» **Task to carry out**:
Answer these questions about the forum thread on the Audi R10 below.
1. What new car were the visitors in Spain to test?
2. Who did they see at dinner later that evening?
3. What feature does chernaudi say the car in the lobby appears to have?

» **Excerpt to read**:
========

# On Location: Audi R10 in The Hotel Lobby



## [email protected] (Apr 9, 2004)

Imagine strolling through your hotel and seeing this. That's exactly what we found this last week in Spain while there to test the new Q5. Later that evening we also saw Mike Rockenfeller at dinner yards away. For the motorsport geek within, it made for a highly entertaining visit.
* Photo Gallery *


----------



## chernaudi (Oct 6, 2006)

*Re: On Location: Audi R10 in The Hotel Lobby ([email protected])*

Do you know if it's an old R10 race car-it's certianly not the LM winner-it's probably in Audi Museum Mobile in Inglostadt, and the lack of the ALMS/Le Mans leader lights is also a dead giveaway. It does seem to appear to have that goofy(but effective) rear wing thing on it, though.


----------



## [email protected] (Apr 9, 2004)

*Re: On Location: Audi R10 in The Hotel Lobby (chernaudi)*

I think Le Mans has used the leader lights since the R10's debut no? I know they maintain several display cars both here and in Europe and I'm sure that's what it is. The real car is also unwashed, sporting the dirt and oil form June.
Here's a picture of the real one at Museum Mobile last week.


----------



## chernaudi (Oct 6, 2006)

========

» **Given data**:
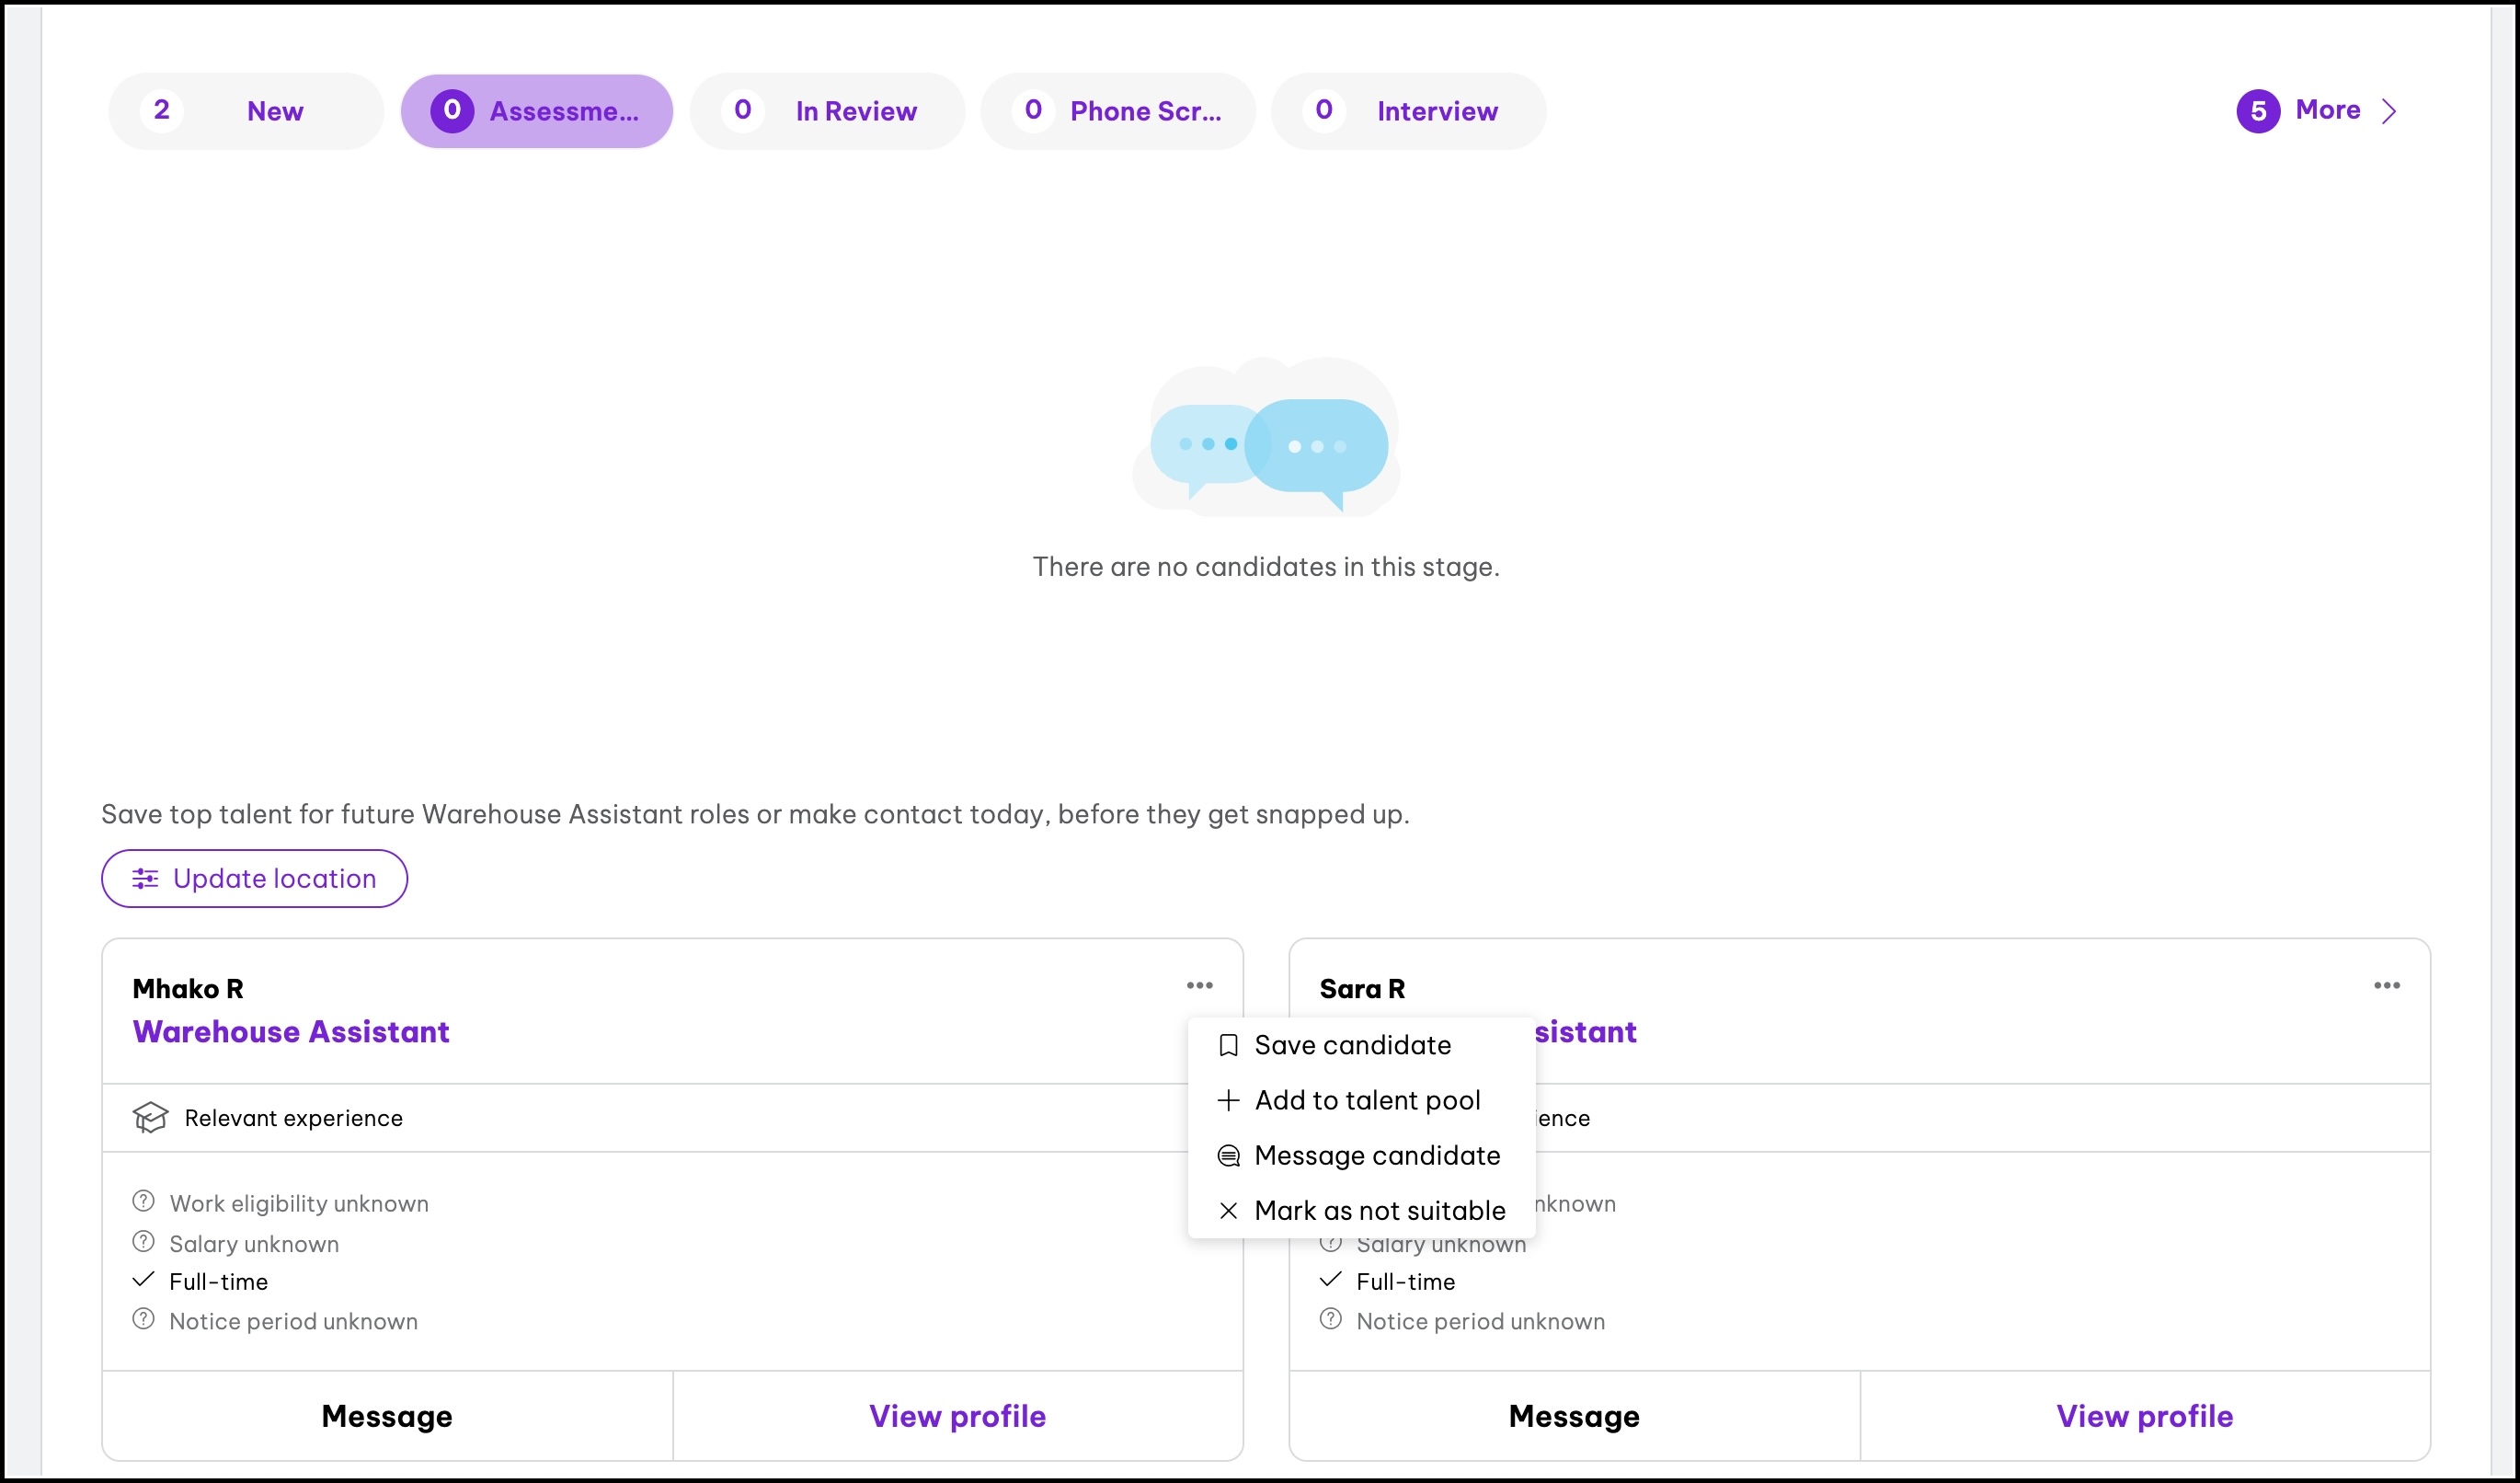Select Add to talent pool menu entry
Screen dimensions: 2520x1483
click(x=1367, y=1100)
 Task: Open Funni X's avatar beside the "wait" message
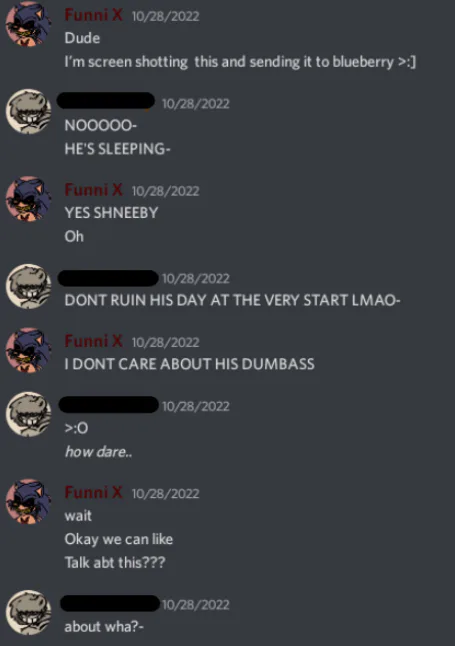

========

» **Full answer**:
1. The new Q5.
2. Mike Rockenfeller.
3. A goofy but effective rear wing.